To train a PreAct ResNet18 on CIFAR10 using PGD10 with IDBH-strong, run:

```python
python src/train.py -a paresnet --depth 18 --max_iter 10 --idbh cifar10-strong
```

To train a Wide ResNet34-10 on CIFAR10 using PGD10 with IDBH-weak and SWA , run:

```python
python src/train.py --depth 34 --width 10 --max_iter 10 --idbh cifar10-weak --swa 0 0.001 1
```

Please refer to the specific configuration file for the details of hyperparameters.

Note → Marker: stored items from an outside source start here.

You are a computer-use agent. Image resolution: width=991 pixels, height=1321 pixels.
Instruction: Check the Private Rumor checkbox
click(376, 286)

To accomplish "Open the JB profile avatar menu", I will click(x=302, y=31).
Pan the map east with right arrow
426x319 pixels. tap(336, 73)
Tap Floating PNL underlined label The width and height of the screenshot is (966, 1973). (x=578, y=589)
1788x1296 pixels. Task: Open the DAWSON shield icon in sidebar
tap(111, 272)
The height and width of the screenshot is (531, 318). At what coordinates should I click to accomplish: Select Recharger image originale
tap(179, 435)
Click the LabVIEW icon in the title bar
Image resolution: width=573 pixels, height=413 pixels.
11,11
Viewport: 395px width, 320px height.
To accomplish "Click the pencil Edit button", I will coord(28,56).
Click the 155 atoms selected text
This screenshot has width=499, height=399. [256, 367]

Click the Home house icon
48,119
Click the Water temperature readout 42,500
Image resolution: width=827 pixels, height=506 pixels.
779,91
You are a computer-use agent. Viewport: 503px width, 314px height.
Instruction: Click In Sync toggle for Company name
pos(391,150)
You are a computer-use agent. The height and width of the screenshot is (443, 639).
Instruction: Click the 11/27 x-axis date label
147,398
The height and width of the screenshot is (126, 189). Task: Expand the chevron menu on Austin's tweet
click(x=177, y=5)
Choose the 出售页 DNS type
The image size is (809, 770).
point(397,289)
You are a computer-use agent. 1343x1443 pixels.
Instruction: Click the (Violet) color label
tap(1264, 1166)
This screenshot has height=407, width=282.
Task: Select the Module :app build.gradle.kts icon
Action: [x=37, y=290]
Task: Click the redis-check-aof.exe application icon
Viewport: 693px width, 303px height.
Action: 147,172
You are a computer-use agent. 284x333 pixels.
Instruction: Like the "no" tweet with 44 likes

Particularly, `--swa 0 0.001 1` means that SWA begins from the 0th epoch, the decay weight is 0.001, and models are averaged every 1 iteration.

# Evaluation

For each training, the checkpoints will be saved in `model/trained/{log}` where {log} is the name of the experiment logbook (by default, is `log`). Each instance of training is tagged with a unique identifier, found in the logbook `output/log/{log}.json`, and that id is later used to load the well-trained model for the evaluation.

To evaluate the robustness of the "best" checkpoint against PGD50, run:

```
python src/adversary.py 0000 -v pgd -a PGD --max_iter 50
```

Similarly against AutoAttack (AA), run:

```
python src/adversary.py 0000 -v pgd -a AA
```

where "0000" should be replaced the real identifier to be evaluated.